Insurance-Fraud-Prediction

Problem Statement

To build a classification methodology to determine whether a customer is placing a fraudulent insurance claim

Detailed EDA

see detailed EDA here

Architecture

Data Description

The client will send data in multiple sets of files in batches at a given location. The data has been extracted from the census bureau. The data contains the following attributes: Features:

months_as_customer: It denotes the number of months for which the customer is associated with the insurance company.
age: continuous. It denotes the age of the person.
policy_number: The policy number.
policy_bind_date: Start date of the policy.
policy_state: The state where the policy is registered.
policy_csl-combined single limits. How much of the bodily injury will be covered from the total damage. https://www.berkshireinsuranceservices.com/arecombinedsinglelimitsbetter
policy_deductable: The amount paid out of pocket by the policy-holder before an insurance provider will pay any expenses.
policy_annual_premium: The yearly premium for the policy.
umbrella_limit: An umbrella insurance policy is extra liability insurance coverage that goes beyond the limits of the insured's homeowners, auto or watercraft insurance. It provides an additional layer of security to those who are at risk of being sued for damages to other people's property or injuries caused to others in an accident.
insured_zip: The zip code where the policy is registered.
insured_sex: It denotes the person's gender.
insured_education_level: The highest educational qualification of the policy-holder.
insured_occupation: The occupation of the policy-holder.
insured_hobbies: The hobbies of the policy-holder.
insured_relationship: Dependents on the policy-holder.
capital-gain: It denotes the monitory gains by the person.
capital-loss: It denotes the monitory loss by the person.
incident_date: The date when the incident happened.
incident_type: The type of the incident.
collision_type: The type of collision that took place.
incident_severity: The severity of the incident.
authorities_contacted: Which authority was contacted.
incident_state: The state in which the incident took place.
incident_city: The city in which the incident took place.
incident_location: The street in which the incident took place.
incident_hour_of_the_day: The time of the day when the incident took place.
property_damage: If any property damage was done.
bodily_injuries: Number of bodily injuries.
Witnesses: Number of witnesses present.
police_report_available: Is the police report available.
total_claim_amount: Total amount claimed by the customer.
injury_claim: Amount claimed for injury
property_claim: Amount claimed for property damage.
vehicle_claim: Amount claimed for vehicle damage.
auto_make: The manufacturer of the vehicle
auto_model: The model of the vehicle.
auto_year: The year of manufacture of the vehicle.

Target Label:

Whether the claim is fraudulent or not. 38. fraud_reported: Y or N Apart from training files, we also require a "schema" file from the client, which contains all the relevant information about the training files such as: Name of the files, Length of Date value in FileName, Length of Time value in FileName, Number of Columns, Name of the Columns, and their datatype.

Data Validation

In this step, we perform different sets of validation on the given set of training files.

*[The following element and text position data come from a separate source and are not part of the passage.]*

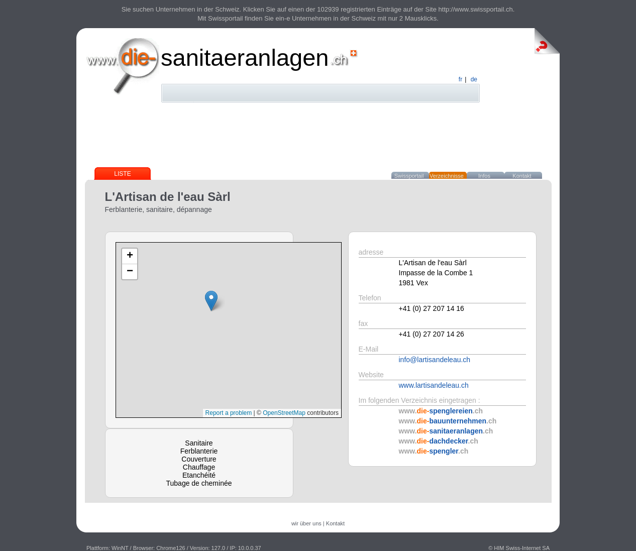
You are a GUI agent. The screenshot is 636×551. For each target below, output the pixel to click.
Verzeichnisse (447, 176)
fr (460, 79)
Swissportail (409, 176)
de (474, 79)
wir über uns (306, 523)
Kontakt (521, 176)
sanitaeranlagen (245, 57)
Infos (484, 176)
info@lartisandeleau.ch (435, 360)
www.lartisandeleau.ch (434, 385)
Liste (122, 173)
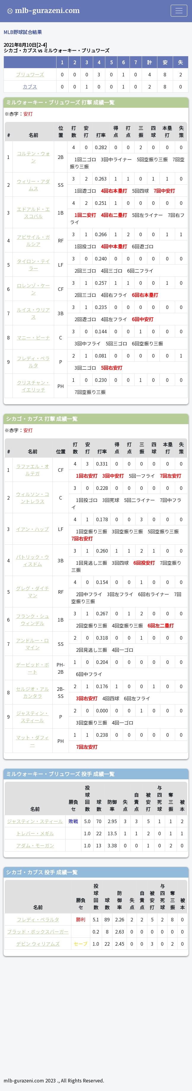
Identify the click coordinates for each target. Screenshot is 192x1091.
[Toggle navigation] (179, 11)
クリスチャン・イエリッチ (33, 386)
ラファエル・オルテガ (32, 470)
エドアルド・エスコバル (33, 212)
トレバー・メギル (35, 833)
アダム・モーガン (35, 845)
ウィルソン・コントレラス (32, 497)
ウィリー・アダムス (33, 185)
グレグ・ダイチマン (32, 592)
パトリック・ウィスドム (32, 560)
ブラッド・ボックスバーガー (38, 931)
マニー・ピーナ (33, 337)
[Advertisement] (96, 1014)
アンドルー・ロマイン (32, 644)
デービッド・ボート (32, 668)
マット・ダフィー (32, 741)
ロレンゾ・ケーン (33, 289)
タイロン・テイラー (33, 265)
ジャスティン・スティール (32, 716)
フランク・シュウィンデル (32, 619)
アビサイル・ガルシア (33, 240)
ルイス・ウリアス (33, 313)
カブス (30, 86)
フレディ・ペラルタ (33, 362)
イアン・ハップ (32, 528)
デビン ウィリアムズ (38, 943)
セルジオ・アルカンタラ (32, 692)
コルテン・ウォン (33, 157)
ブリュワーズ (30, 74)
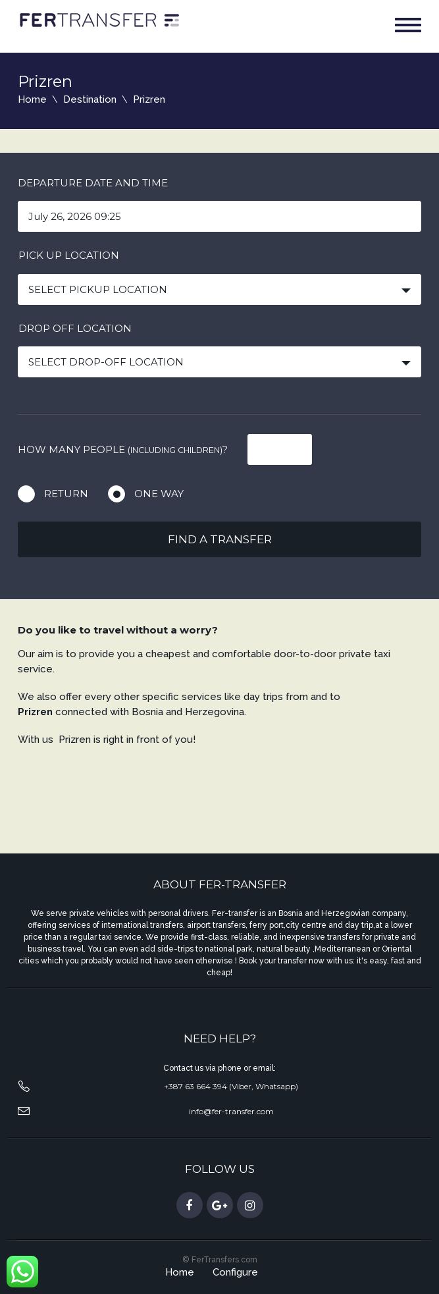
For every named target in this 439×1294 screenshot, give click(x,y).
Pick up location (68, 255)
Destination (89, 99)
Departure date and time (93, 182)
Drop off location (75, 328)
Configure (235, 1272)
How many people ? (123, 449)
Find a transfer (220, 539)
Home (32, 99)
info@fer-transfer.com (231, 1111)
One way (159, 493)
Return (66, 493)
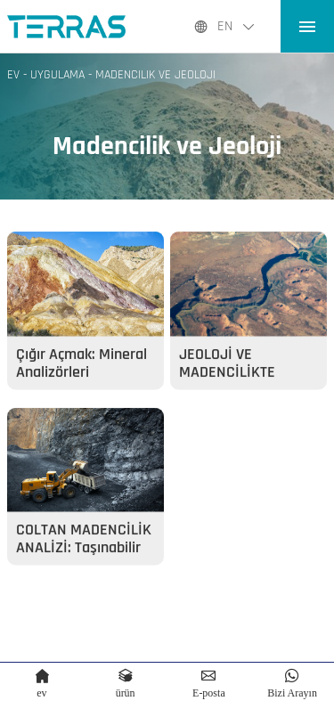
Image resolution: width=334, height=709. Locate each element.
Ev (13, 75)
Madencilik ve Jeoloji (155, 75)
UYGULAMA (57, 75)
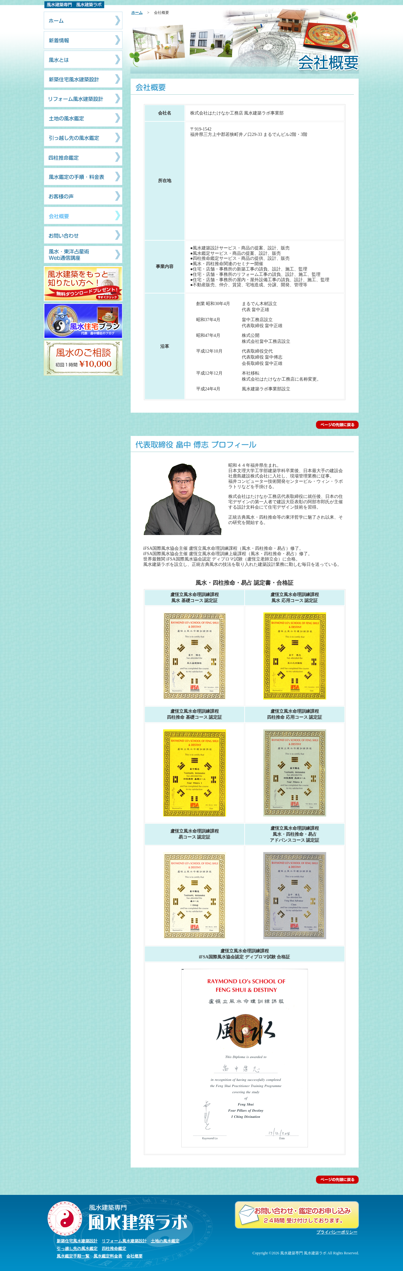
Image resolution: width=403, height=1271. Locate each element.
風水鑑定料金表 (108, 1256)
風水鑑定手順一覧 (73, 1256)
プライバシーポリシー (336, 1232)
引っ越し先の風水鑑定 (77, 1248)
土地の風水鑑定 (165, 1241)
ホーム (137, 12)
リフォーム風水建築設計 (124, 1241)
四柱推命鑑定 (114, 1248)
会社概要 (134, 1256)
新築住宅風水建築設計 (77, 1241)
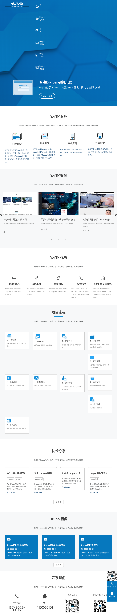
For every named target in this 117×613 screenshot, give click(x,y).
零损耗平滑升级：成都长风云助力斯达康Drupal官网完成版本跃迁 (74, 165)
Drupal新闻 (73, 594)
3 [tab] (58, 185)
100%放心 (14, 229)
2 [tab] (55, 185)
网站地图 (35, 607)
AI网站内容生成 (45, 607)
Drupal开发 (26, 607)
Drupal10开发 (101, 590)
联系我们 (73, 585)
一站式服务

Name Validation- We validate the name of the files based on the given name in the schema file. We have created a regex pattern as per the name given in the schema file to use for validation. After validating the pattern in the name, we check for the length of date in the file name as well as the length of time in the file name. If all the values are as per requirement, we move such files to "Good_Data_Folder" else we move such files to "Bad_Data_Folder."
Number of Columns - We validate the number of columns present in the files, and if it doesn't match with the value given in the schema file, then the file is moved to "Bad_Data_Folder."
Name of Columns - The name of the columns is validated and should be the same as given in the schema file. If not, then the file is moved to "Bad_Data_Folder".
The datatype of columns - The datatype of columns is given in the schema file. It is validated when we insert the files into Database. If the datatype is wrong, then the file is moved to "Bad_Data_Folder".
Null values in columns - If any of the columns in a file have all the values as NULL or missing, we discard such a file and move it to "Bad_Data_Folder". Data Insertion in Database

Database Creation and connection - Create a database with the given name passed. If the database has already been created, open a connection to the database.
Table creation in the database - Table with name - "Good_Data", is created in the database for inserting the files in the "Good_Data_Folder" based on given column names and datatype in the schema file. If the table is already present, then the new table is not created, and new files are inserted in the already present table as we want training to be done on new as well as old training files.
Insertion of files in the table - All the files in the "Good_Data_Folder" are inserted in the above-created table. If any file has invalid data type in any of the columns, the file is not loaded in the table and is moved to "Bad_Data_Folder".

Model Training

Data Export from Db - The data in a stored database is exported as a CSV file to be used for model training.
Data Preprocessing
a) Drop the columns not required for prediction. b) For this dataset, the null values were replaced with ‘?’ in the client data. Those ‘?’ have been replaced with NaN values. c) Check for null values in the columns. If present, impute the null values using the categorical imputer. d) Replace and encode the categorical values with numeric values. e) Scale the numeric values using the standard scaler.
Clustering - KMeans algorithm is used to create clusters in the preprocessed data. The optimum number of clusters is selected by plotting the elbow plot, and for the dynamic selection of the number of clusters, we are using "KneeLocator" function. The idea behind clustering is to implement different algorithms The Kmeans model is trained over preprocessed data, and the model is saved for further use in prediction.
Model Selection – After the clusters have been created, we find the best model for each cluster. We are using two algorithms, “SVM” and "XGBoost". For each cluster, both the algorithms are passed with the best parameters derived from GridSearch. We calculate the AUC scores for both models and select the model with the best score. Similarly, the model is selected for each cluster. All the models for every cluster are saved for use in prediction.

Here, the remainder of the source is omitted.